Paulette (interpretada pela ótima Juliette Binoche) e o marido Robert (François Berléand) mantêm a instituição de ensino citada no texto inicial. O casal é ajudado por duas professoras: Gilberte (Yolande Moreau), irmã de Robert, e a freira Marie-Thérèse (Noémie Lvovsky). A construção desses quatro personagens responsáveis pela direção do internato investe em atitudes exageradas, mecânicas, cartesianas que desembocam no humor. São características contrastantes com o comportamento natural das estudantes que ingressam no local.
A caricatura de Paulette, Robert, Gilberte e Marie-Thérèse aponta para o sarcasmo de uma atividade que passa a ser vista como ultrapassada. Afinal, as próprias adolescentes começam a questionar regras como, por exemplo, serem responsáveis não só pela higiene corporal própria, mas, também, do futuro marido a ser conquistado graças aos muitos conhecimentos adquiridos no decorrer de dois anos de internato. Logo ao chegarem na escola, as alunas são apresentadas aos “sete pilares” que garantirão a perfeição delas como mães e esposas. São muitas as regras para serem boas cozinheiras, bordadeiras, costureiras, belas, recatadas e do lar.
Uma das grandes marcas deste filme dirigido por Martin Provost é pontilhar a trama com inúmeros sinais de rompimento daquele universo de transformação das futuras mulheres em “escravas” de seus maridos, para usar um termo que as próprias personagens adolescentes usam. É atraente e prazeroso perceber como, aos poucos, o rigor e a ordem são questionados. É como se pequenas rachaduras surgissem a todo o momento, prestes a pôr abaixo uma forma de encarar a vida, prestes a pôr abaixo os “pilares” que orientam toda a educação ministrada na instituição.
É atraente e prazeroso perceber como, aos poucos, o rigor e a ordem são questionados. É como se pequenas rachaduras surgissem a todo o momento, prestes a pôr abaixo uma forma de encarar a vida
Por falar em rachaduras e sutilezas, uma trinca literal é mostrada na parede ao lado da janela de Paulette em uma cena inusitada envolvendo o personagem André Grunvald, interpretado por Edouard Baer. É o símbolo do rompimento com uma vida antiga, já que André é o novo amor de Paulette depois que Robert morre. A morte de Robert é outro sinal de mudança de mundo. Afinal, ele é mais velho que Paullette e único representante do universo masculino em um ambiente cheio de mulheres.

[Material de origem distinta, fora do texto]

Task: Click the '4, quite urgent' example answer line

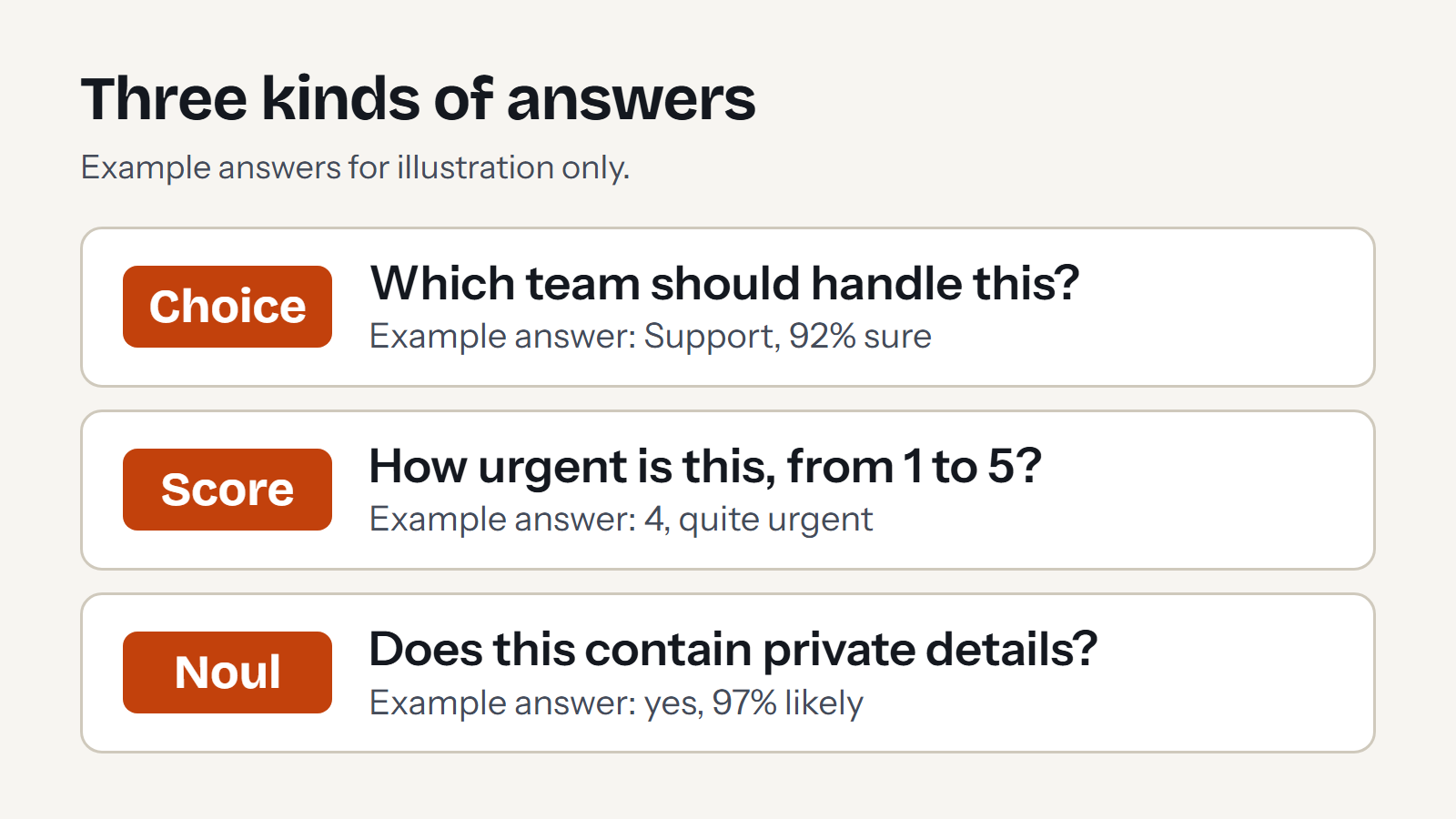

Meninas unidas em coro lutando para fazer xixi em horário não permitido pela disciplina de Marie-Thérèse. A alegria de Paullette ao saber que terá um talão de cheques em seu nome. Sua dificuldade em dirigir porque o falecido não a deixava pegar o carro. Um chá propositalmente derramado fora da xícara durante a aula de etiqueta. A mulher que resolve vencer o desconforto do olhar e julgamento alheios ao vestir uma calça. São vários os sinais de mudança. São indícios que têm como pano de fundo (também bem sutil) o contexto histórico daquele maio de 1968, símbolo de ideais revolucionários em todo o mundo, marcado por manifestações de estudantes e de trabalhadores e efervescência de ideias.
Por meio da comédia caricata e da inserção bem distribuída de inúmeros vestígios do rompimento de um mundo, A Boa Esposa fala de história e empoderamento feminino sem abrir mão do enlace bem costurado de delicadeza e discurso político, de crítica e beleza. Afinal, a direção de arte e a direção de fotografia destacam-se tanto em sua reconstrução do ambiente do interior da França na década de 1960 quanto em sua exposição das lindas paisagens que marcam a região.